The “holiday hangover” is the period of time after the holidays where you have to go back to real life. There are no more sugar cookies and no “I Love Sausage Rolls” songs. If the “holiday blues” sits on one side of the coin, the “holiday hangover” is stamped on the other.
It’s a real thing. According to a survey of 2,000 British adults, it takes an average of four days to adjust to work after the holiday period. Within this group, 44 percent said they suffered from “January blues,” and 52 percent said they would be at work in body but not “in mind.”
And sure, the Brits seem to really, really love the holidays (they gave us Love Actually after all), but it’s something worth talking about. How do you return to work when holiday fun is done? Here’s some practical, expert-backed advice.
Stay active, stay focused
Psychologist Dr. Melanie Badali says that “although this is often the last thing people want to do at this time of year, especially if you live in a place where it’s dark and rainy like me,” increasing your physical activity can help you feel better and less tired. Badali says another strategy is changing your perspective: If you want to watch Netflix, then watch Netflix and view that activity as an act of self-care rather than an act of sloth.

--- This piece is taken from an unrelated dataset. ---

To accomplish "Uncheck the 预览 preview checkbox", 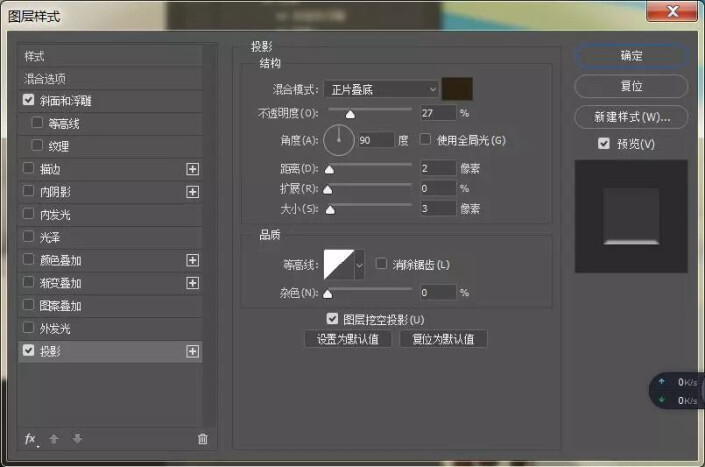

“If you have some down time after the holidays, this is normal,” Badali says. “Be kind to yourself and remember hangovers do not last forever.”
Keep it real
Dr. Ryan DeLapp, an attending psychologist at Montefiore Medical Center, tells me that, in short, he finds one underlying issue that contributes to the “holiday hangover” has to do with unrealistic expectations.
“Without a doubt, the return to a mountain of unanswered emails and a growing to-do list can be overwhelming,” DeLapp says. “But what can add to this overwhelming sense is if individuals personally impose unrealistic expectations about a timeline to readjust to work-life and get caught up.”
He explains that in dialectical behavioral therapy — a type of cognitive behavioral therapy — there’s a skillset known as “radical acceptance” that hinges on the idea that one is more willing to engage in difficult experiences after they accept the unchangeable expectations of themselves and their environment.
To do this, DeLapp says, you can ask yourself questions like: What can I realistically expect to accomplish today? What resources [like family and co-workers] are available to me that can help me tolerate the emotional highs and lows?
You do you
"I encourage people to give themselves permission to just feel how they are feeling.”
Clinical psychologist Dr. Vaile Wright tells me that feeling the blues after the holidays is not that uncommon, so instead of fighting it, “I encourage people to give themselves permission to just feel how they are feeling.”
She says that it’s important to remember that no feeling is final. A holiday hangover will go away eventually.